121 Week 12 - Operation Counting Flashcards
Experimental approach to finding runtime
Write a program to implement the algorithm then run it with varying input sizes and composition and record the running time.
Limitations of experimental approach
Need to implement the algorithm - time consuming.
Does not have results for all inputs.
Differences in hardware and software can cause inaccuracies.
Operation counting
A method of finding runtime of an algorithm by counting how many operations it executes.
Allows analysis of an algorithm independent of language used for implementation and execution.
What counts as an operation
An operation is a basic step or action that is performed in an algorithm, which takes constant time to execute, independent of the size of the input.
Differences between specific languages and compilers are ignored so that only the idea of the algorithm is analysed.
Finding T(n) based on input size
Count how many operations are executed for the algorithm.
If an operation is repeated e.g., in a for loop, multiply the number of operations in the loop by how many times they are executed. This could be a constant or have a variable e.g., executed 3n times where n is how many times the loop executes.
Worst, best and average case T(n)
Some algorithms do not always execute the same operations e.g., when if loops are included.
For this we find the best case (least operations are executed), worst case (most operations are executed) and average case (average number of operations executed) to be able to compare the algorithm.
Constant T(n)
Time taken for an algorithm to complete is independent of input size.
T(n) = A, where n is input size and A is a constant.
Linear T(n)
Time taken for an algorithm to complete is directly proportional to the size of the input ‘n’. Doubling/ halving n will approximately double/half the time taken to execute.

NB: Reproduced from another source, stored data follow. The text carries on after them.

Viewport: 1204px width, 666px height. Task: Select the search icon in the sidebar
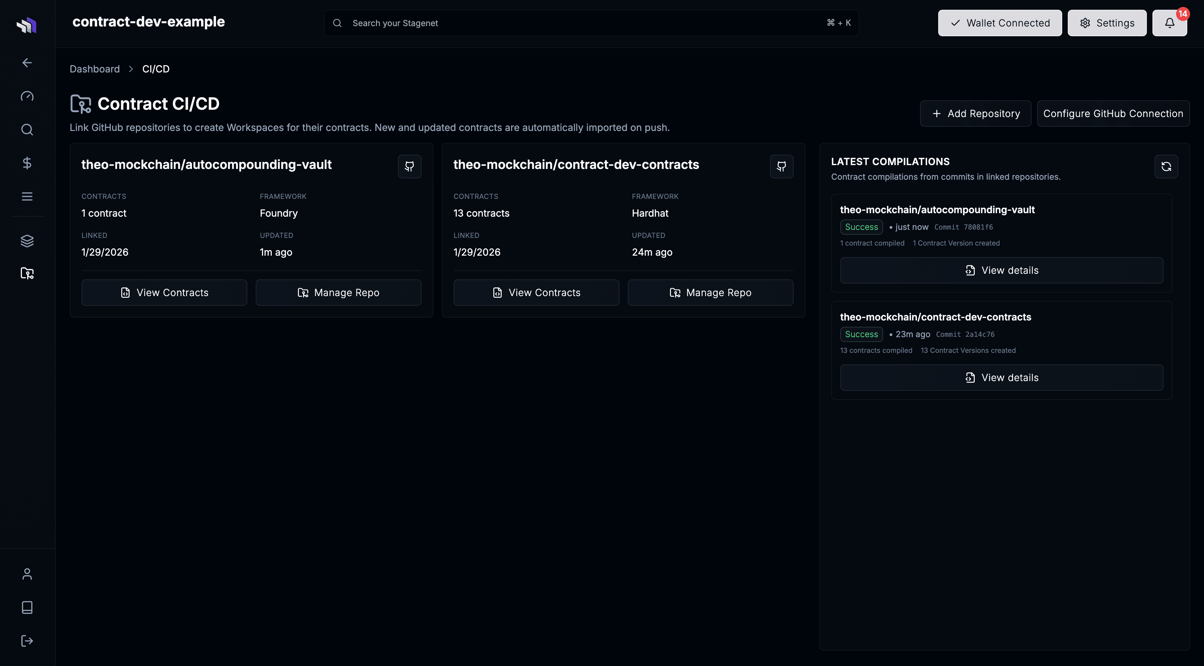click(27, 129)
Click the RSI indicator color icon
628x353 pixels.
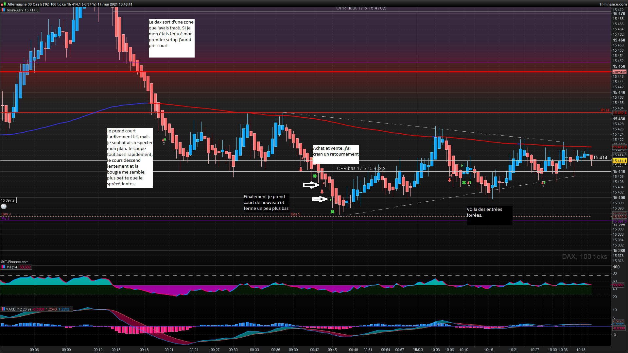pyautogui.click(x=3, y=267)
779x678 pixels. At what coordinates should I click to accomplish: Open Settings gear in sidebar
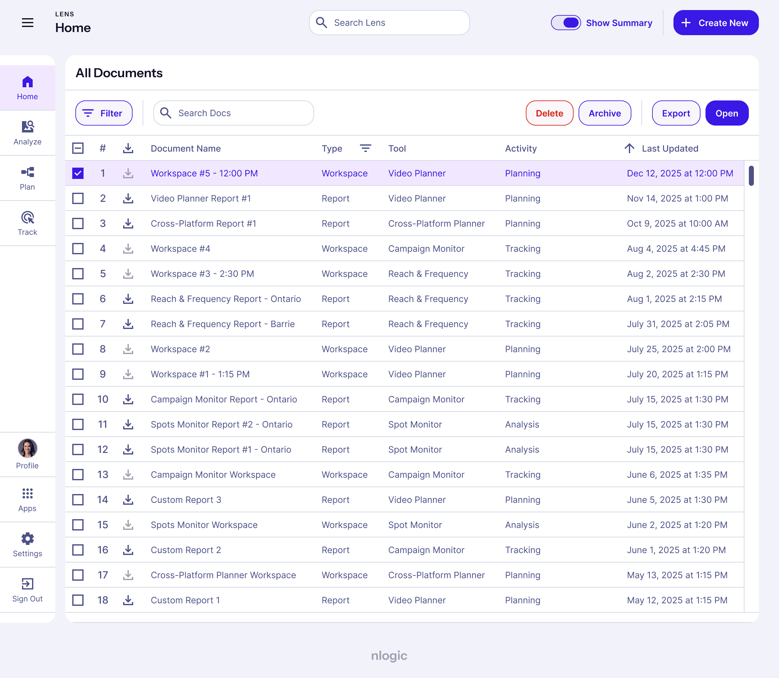click(x=27, y=538)
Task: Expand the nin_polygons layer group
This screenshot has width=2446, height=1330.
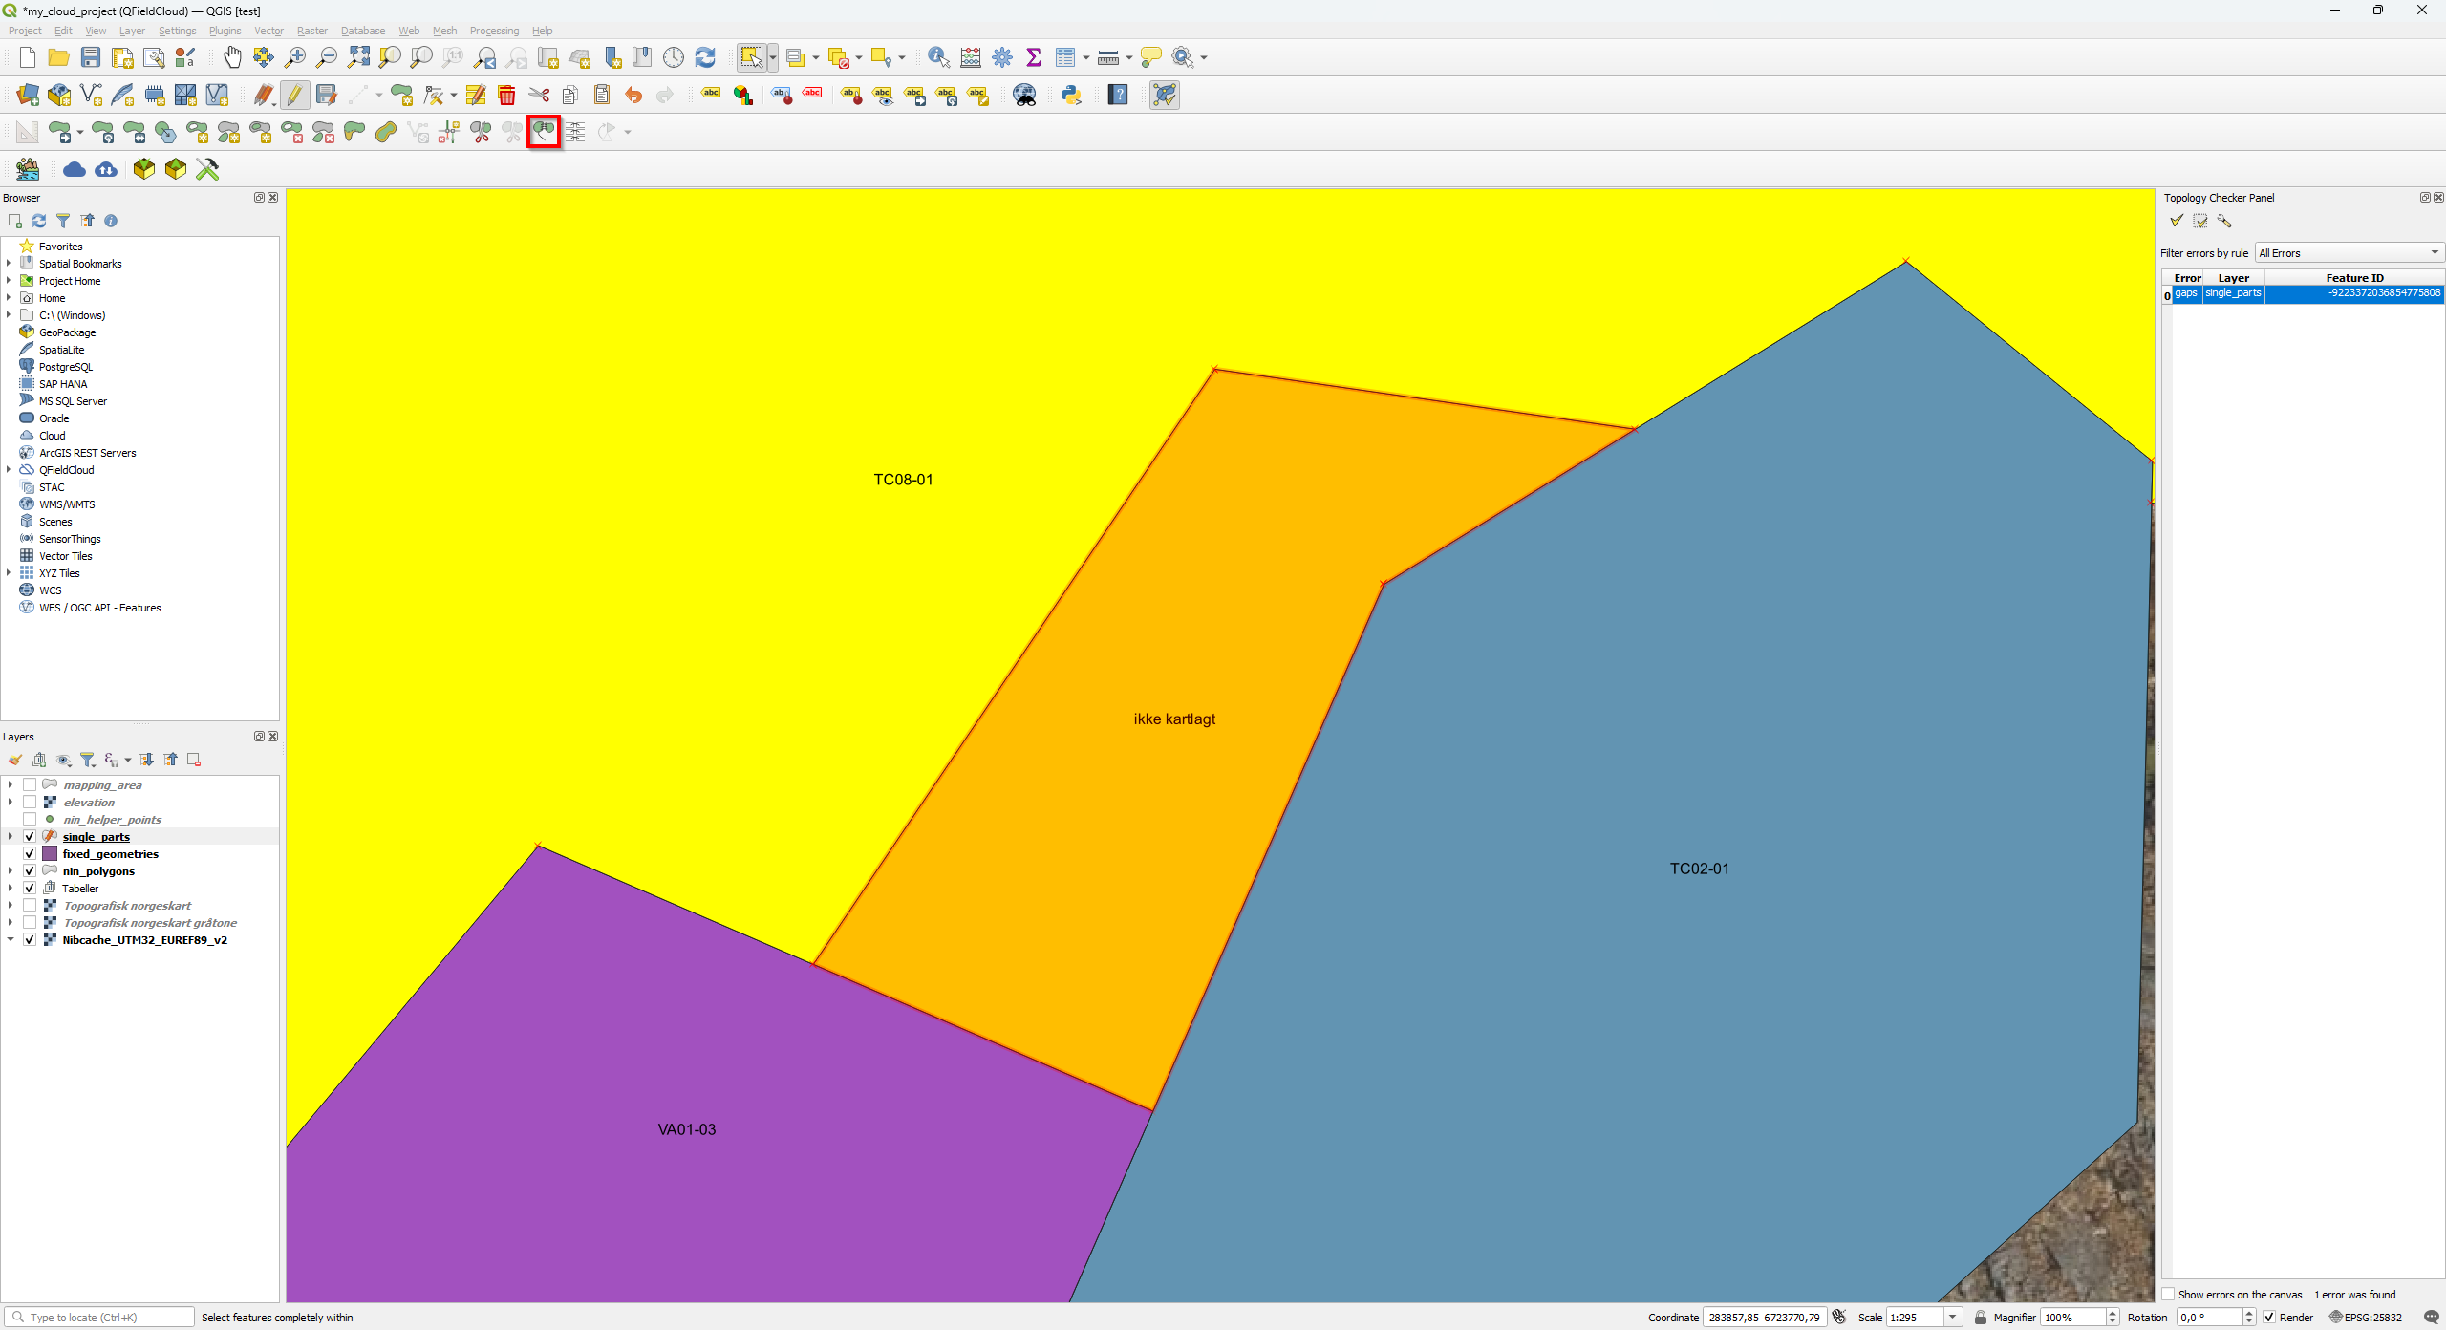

T(n) = An+B, where n is input size and A, B are constants.
Logarithmic function
Inverse of exponential functions.
b^c = a is equivalent to logb (a) = c where a > 0, b > 0, b != 1
Logarithmic T(n)
The time taken by this program is logarithmically proportional
to the size of the input.
T(n) = A*log n + B, where n is input size and A, B are constants.
Finding T(n) for a logarithmic algorithm
Find how many times each operation is executed for n=2^x.
Find the pattern for times executed of each operation in terms of x e.g., x+1.
Because n=2^x, log2(n) = x. This means we can replace all the x’s in times executed with log2(n).
You can now add up all the operations to find T(n) as all operations are expressed in terms of n.
Quadratic T(n)
Time taken is directly proportional to the square of the n.
T(n) = A*n^2 + Bn + C, where n is input size and A, B, C are constants.
Finding T(n) for a quadratic algoritm
Start by finding T(n) of the inner loop of the algorithm. Then find T(n) of the outer loop but substitute the operation count of the inner loop with T(n) of the inner loop.